The truth is that there is no perfect relationship because there is no perfect human being (much less two). People without Relationship OCD recognize imperfections in their partner or relationship as normal or beatable. But people with ROCD see imperfections as threats.
Well-intentioned family and friends of ROCD sufferers may witness the turmoil he or she is experiencing and wrongly attribute it to a “wrong relationship,” not understanding the underlying cause. They might say things such as “Maybe it’s just not a good fit” or “It seems like you’re just not into him” or “This appears to be causing more stress than it’s worth.” Of course, there is the obvious exception of a truly unhealthy or toxic relationship, which would be full of red flags. It should be noted that many people with Relationship OCD experience debilitating symptoms in otherwise healthy relationships.
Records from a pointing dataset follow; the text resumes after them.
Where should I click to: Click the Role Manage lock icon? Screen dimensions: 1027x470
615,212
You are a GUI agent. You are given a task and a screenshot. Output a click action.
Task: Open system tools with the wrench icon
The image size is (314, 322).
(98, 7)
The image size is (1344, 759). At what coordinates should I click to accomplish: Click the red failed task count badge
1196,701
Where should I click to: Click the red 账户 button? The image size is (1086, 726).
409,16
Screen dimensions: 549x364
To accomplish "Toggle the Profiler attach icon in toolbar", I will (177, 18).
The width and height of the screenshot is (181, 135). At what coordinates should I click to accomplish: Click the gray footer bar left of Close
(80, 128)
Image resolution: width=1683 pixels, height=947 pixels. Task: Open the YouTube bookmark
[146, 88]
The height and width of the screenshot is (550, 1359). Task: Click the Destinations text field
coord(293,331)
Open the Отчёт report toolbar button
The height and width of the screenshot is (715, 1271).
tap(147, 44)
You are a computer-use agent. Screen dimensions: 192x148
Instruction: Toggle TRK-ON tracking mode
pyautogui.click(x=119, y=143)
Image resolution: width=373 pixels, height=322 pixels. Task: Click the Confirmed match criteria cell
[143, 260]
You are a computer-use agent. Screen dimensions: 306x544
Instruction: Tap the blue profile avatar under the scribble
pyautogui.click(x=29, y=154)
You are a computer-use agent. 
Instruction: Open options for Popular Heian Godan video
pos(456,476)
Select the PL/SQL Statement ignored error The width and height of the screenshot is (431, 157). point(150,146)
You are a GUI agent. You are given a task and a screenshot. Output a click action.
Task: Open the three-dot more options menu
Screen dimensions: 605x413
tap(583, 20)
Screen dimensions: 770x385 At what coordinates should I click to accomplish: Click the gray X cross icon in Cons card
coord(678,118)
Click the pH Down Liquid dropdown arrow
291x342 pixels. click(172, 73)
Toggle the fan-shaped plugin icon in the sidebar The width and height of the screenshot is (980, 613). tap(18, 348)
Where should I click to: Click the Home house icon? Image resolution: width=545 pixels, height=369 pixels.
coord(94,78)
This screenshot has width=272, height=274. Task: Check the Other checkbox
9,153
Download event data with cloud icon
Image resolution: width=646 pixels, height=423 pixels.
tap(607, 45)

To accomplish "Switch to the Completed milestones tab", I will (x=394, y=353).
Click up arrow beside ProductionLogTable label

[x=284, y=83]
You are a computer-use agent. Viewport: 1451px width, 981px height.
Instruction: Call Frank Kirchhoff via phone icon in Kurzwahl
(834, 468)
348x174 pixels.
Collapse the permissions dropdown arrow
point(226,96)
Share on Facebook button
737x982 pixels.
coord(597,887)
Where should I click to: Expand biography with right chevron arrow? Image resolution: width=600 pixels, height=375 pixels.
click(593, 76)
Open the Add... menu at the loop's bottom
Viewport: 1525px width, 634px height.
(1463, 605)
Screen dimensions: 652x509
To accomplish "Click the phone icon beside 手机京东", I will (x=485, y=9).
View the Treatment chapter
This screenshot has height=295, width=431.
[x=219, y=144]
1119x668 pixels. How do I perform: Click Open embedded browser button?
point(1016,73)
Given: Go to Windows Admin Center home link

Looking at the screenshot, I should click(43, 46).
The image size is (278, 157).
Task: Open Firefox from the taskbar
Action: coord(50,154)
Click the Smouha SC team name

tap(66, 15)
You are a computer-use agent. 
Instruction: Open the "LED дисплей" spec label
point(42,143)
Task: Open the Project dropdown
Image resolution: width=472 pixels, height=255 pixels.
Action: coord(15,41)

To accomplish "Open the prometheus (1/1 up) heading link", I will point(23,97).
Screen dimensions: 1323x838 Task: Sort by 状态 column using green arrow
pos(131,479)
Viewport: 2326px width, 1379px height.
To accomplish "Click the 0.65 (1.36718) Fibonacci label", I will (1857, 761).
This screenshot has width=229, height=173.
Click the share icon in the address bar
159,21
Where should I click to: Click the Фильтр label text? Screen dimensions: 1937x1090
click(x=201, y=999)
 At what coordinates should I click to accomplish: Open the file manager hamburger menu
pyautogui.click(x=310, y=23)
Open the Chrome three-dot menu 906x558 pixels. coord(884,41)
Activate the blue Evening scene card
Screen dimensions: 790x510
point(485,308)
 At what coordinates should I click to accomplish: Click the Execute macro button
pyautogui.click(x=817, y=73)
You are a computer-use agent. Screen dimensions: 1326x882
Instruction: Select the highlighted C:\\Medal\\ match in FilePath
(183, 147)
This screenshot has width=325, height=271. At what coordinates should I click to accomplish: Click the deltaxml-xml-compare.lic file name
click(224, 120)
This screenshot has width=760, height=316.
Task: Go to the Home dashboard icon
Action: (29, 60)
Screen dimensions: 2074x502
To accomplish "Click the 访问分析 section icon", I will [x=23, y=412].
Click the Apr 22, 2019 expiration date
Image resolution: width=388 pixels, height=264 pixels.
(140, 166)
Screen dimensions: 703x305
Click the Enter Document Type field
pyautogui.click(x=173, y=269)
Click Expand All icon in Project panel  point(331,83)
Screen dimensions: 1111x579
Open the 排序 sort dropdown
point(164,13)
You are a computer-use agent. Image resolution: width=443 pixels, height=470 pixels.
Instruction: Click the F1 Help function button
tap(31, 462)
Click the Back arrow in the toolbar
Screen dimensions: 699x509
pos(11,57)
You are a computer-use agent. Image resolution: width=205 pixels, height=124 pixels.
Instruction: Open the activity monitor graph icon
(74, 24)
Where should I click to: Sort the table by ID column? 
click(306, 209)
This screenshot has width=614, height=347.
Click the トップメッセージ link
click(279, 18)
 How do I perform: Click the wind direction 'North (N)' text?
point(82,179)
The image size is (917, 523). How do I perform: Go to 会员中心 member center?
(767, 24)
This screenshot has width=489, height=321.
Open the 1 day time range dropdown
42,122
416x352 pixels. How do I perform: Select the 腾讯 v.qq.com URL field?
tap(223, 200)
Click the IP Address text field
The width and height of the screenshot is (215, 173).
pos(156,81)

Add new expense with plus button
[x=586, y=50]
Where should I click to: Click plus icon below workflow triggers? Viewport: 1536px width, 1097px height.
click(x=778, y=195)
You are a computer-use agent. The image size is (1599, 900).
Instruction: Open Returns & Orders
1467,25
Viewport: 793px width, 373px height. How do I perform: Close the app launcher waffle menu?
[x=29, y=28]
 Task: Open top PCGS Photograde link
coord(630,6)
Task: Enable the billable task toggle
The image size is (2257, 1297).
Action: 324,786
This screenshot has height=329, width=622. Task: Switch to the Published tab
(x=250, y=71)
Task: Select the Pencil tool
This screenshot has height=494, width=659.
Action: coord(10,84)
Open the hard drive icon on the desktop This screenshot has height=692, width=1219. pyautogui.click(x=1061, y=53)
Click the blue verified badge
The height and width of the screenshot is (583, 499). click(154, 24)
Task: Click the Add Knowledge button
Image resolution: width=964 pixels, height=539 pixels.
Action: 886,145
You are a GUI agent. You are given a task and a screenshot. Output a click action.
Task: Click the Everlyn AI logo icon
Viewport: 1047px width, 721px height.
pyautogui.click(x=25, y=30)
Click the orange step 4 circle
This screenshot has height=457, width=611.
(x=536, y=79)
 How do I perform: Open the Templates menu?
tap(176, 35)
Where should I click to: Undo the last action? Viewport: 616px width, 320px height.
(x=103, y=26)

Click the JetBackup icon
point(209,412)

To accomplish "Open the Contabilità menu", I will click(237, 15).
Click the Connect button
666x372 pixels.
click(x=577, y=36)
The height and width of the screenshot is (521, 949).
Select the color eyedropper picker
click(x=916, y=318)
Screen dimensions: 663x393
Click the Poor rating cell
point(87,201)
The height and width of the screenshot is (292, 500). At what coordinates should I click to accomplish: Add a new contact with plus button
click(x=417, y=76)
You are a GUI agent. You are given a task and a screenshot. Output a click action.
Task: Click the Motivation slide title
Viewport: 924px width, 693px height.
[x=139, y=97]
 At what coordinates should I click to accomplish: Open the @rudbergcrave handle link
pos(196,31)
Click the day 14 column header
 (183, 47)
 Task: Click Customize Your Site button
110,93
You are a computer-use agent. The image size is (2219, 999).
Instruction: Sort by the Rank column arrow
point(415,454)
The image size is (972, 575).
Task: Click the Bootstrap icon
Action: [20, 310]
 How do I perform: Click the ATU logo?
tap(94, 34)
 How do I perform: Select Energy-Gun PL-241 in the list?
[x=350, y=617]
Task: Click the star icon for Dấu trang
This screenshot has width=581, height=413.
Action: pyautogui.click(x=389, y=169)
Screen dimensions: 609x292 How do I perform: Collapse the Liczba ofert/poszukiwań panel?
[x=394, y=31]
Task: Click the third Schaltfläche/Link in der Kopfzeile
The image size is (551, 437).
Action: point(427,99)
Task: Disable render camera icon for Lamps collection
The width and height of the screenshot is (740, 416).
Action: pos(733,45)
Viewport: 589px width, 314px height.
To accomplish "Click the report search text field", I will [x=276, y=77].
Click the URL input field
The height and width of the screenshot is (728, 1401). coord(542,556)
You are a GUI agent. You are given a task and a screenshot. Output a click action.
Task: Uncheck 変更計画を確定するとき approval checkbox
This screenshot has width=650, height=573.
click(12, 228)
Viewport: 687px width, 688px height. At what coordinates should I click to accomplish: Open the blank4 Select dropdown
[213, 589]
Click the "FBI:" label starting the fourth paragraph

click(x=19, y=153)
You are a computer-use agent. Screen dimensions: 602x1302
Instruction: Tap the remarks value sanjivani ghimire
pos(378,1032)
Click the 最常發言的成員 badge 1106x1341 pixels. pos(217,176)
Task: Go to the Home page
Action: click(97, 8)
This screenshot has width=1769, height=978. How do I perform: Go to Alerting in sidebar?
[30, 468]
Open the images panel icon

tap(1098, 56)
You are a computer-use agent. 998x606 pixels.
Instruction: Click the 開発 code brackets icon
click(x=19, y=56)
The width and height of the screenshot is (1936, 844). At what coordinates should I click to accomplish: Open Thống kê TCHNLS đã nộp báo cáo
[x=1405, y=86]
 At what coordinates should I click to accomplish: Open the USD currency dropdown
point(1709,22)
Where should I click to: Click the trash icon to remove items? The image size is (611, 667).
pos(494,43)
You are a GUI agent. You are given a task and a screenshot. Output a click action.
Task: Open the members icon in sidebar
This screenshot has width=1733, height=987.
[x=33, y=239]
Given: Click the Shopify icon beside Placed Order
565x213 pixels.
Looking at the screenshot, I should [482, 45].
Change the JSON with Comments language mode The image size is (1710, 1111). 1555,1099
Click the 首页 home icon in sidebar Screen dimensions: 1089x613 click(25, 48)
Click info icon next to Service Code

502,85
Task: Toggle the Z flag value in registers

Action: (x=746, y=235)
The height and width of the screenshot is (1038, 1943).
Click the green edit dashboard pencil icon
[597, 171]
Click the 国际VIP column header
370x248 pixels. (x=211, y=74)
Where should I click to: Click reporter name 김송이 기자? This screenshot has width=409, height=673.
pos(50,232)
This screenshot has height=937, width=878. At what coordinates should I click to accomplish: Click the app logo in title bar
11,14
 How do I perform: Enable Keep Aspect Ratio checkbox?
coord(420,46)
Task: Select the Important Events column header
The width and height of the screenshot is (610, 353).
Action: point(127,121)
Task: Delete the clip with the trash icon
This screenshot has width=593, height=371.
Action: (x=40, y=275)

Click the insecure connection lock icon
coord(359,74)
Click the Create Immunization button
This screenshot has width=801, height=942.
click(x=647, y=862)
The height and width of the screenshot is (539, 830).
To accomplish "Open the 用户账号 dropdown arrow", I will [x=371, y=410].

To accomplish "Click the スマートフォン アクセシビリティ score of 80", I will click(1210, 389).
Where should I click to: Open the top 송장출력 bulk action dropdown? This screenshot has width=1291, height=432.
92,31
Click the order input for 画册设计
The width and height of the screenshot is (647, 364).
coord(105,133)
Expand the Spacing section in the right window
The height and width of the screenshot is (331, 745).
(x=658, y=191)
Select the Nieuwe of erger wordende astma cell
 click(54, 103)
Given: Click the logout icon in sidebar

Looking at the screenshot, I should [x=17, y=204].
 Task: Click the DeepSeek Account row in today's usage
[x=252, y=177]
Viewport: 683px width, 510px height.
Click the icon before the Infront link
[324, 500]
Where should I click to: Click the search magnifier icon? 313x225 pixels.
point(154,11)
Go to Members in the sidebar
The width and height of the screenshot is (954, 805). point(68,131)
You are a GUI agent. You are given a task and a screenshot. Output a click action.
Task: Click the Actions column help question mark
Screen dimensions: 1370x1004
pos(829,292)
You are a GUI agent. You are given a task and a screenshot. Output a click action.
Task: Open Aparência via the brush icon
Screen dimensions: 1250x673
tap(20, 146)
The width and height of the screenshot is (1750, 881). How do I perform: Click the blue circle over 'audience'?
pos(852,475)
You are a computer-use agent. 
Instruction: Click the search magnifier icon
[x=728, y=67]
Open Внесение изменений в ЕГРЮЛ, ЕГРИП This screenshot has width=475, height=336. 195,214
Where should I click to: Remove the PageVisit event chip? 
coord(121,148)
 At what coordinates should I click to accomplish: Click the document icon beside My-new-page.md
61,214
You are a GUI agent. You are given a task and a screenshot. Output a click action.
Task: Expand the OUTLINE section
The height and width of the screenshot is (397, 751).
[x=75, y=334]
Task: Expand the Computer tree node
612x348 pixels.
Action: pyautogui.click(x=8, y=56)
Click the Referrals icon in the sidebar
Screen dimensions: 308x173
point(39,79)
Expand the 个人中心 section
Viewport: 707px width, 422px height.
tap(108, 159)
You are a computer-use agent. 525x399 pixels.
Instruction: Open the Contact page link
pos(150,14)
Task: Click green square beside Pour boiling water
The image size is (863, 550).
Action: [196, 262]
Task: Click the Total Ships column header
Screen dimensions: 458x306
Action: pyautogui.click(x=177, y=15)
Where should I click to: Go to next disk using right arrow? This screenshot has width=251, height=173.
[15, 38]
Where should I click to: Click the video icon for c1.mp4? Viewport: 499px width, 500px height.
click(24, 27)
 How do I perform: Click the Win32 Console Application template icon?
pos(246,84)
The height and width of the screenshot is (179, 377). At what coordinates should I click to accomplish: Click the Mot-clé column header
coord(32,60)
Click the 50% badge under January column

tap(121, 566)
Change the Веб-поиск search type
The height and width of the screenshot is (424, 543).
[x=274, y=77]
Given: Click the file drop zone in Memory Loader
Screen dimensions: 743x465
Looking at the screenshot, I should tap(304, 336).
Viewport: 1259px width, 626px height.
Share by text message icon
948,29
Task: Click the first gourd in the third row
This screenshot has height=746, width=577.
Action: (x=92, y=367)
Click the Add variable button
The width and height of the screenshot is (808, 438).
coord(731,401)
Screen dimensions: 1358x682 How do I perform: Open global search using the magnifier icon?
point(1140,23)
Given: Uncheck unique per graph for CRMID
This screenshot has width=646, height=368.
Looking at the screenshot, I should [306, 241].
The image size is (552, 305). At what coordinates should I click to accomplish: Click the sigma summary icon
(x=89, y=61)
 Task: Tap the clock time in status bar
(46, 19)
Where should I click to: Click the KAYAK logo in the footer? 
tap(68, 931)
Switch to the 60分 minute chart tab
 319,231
When Do ROCD Symptoms Begin?
In most cases, Relationship OCD symptoms typically begin as the commitment and investment in a relationship increase. First dates are low-risk in that there are typically no expectations, few feelings, and little commitment involved. Additionally, people tend to hide their faults early in a relationship, providing the perception of perfection. Gradually, as a relationship intensifies, commitment increases, and imperfections show, Relationship OCD symptoms may appear.
Certain milestones in a relationship, especially those associated with long-term commitment, often precipitate Relationship OCD. Individuals typically struggle with becoming exclusive, meeting family members, moving in together, getting engaged, and getting married. In each of these situations, “cold feet” are normal; debilitating unwanted thoughts and compulsions are not.
How Do I Know If I Have ROCD?
Are the obsessive thoughts and compulsions listed above familiar to you? If so, you may have Relationship OCD. In order to receive a medical diagnosis of OCD and any of its subtypes, you must see a medical professional, specifically a licensed psychiatrist, for an assessment. For more information, see the International OCD Foundation’s website and resource directory.
Is There Any Good News?
The good news is that you can get help. Although you may always have the disorder, you can manage its symptoms. Find a therapist for some Cognitive Behavioral Therapy (CBT) or talk to a psychiatrist to explore medications used for OCD and ROCD. Read some leading books in the field or take up meditation. There’s even an app on the market focused on relieving symptoms of Relationship OCD. More tips and tricks soon for shedding light on the scary monster that may be lurking in your relationship!